President Trump and Lighthizer have begun meetings to build support for the USMCA. Congressional Democrats, however, may hesitate to bring the deal to a vote before the 2020 elections.
President Trump previously threatened to withdraw from NAFTA to force congressional action. That would be a high-risk path. Congressional Democrats would likely bring a legal challenge against the president’s right to act unilaterally.
Various studies project very serious costs of pulling out of NAFTA, with potential job losses estimated to range from 1.4 to 4 million for the United States, 1.5 to 10 million for Mexico and 0.5 million to 1.2 million for Canada.
Contrary to conventional wisdom, there is broad public support for NAFTA. The Chicago Council on Global Affairs finds that since 2008, there has been more than a 20 percent increase in positive U.S. views towards NAFTA. In early 2019, 70 percent of U.S. respondents agreed that the new USMCA would be good for the U.S. economy.

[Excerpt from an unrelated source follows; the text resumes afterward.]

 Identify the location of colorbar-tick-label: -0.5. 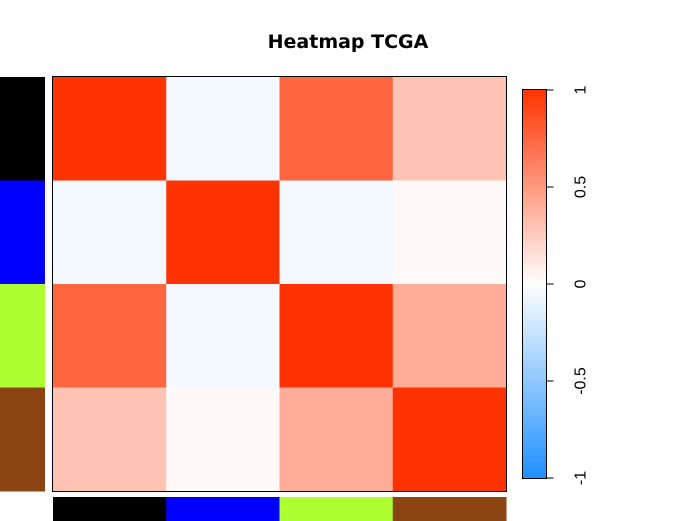
(582, 381).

Given the enormous economic benefits of sustaining North America’s commercial networks, Congress, the Trump administration and the non-governmental stakeholders should make every effort to find an approach that addresses key concerns raised, gets the USMCA approved and produces a mutual “win” for the three countries this year.
Earl Anthony Wayne is a public policy fellow at the Woodrow Wilson Center and career ambassador (ret.) from the U.S. Diplomatic Service, where he served as U.S. ambassador to both Mexico and Argentina, as well as assistant secretary of State for economic and business affairs.